[Try it] Write out exactly the lines from the one containing "The height and" through the last line of the records below, both included, and leave out any pictures.

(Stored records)
════════════════════

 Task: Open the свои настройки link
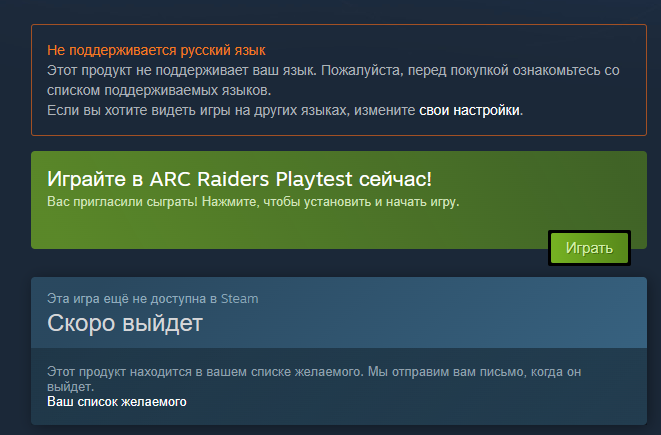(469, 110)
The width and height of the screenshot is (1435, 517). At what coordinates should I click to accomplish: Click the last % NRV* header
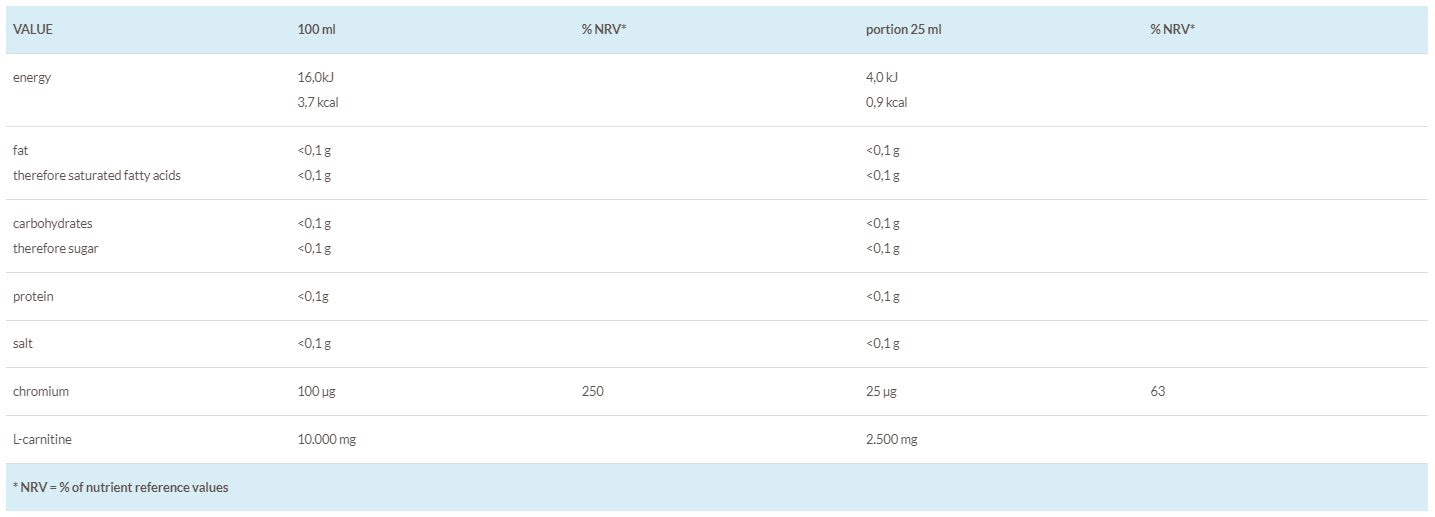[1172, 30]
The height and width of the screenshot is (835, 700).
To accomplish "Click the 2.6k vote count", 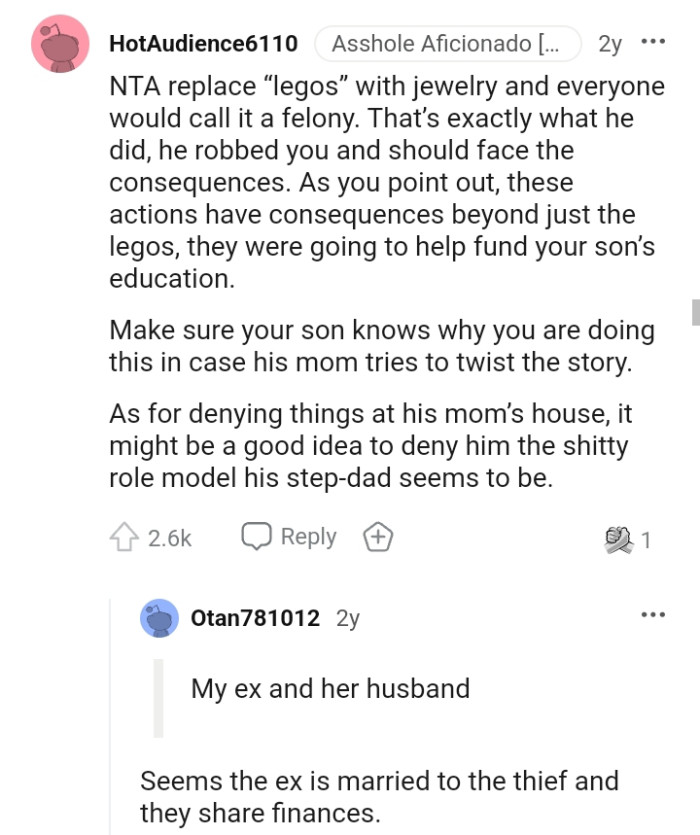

════════════════════

[Task output]
The height and width of the screenshot is (835, 700).
To accomplish "Click the 2.6k vote count", 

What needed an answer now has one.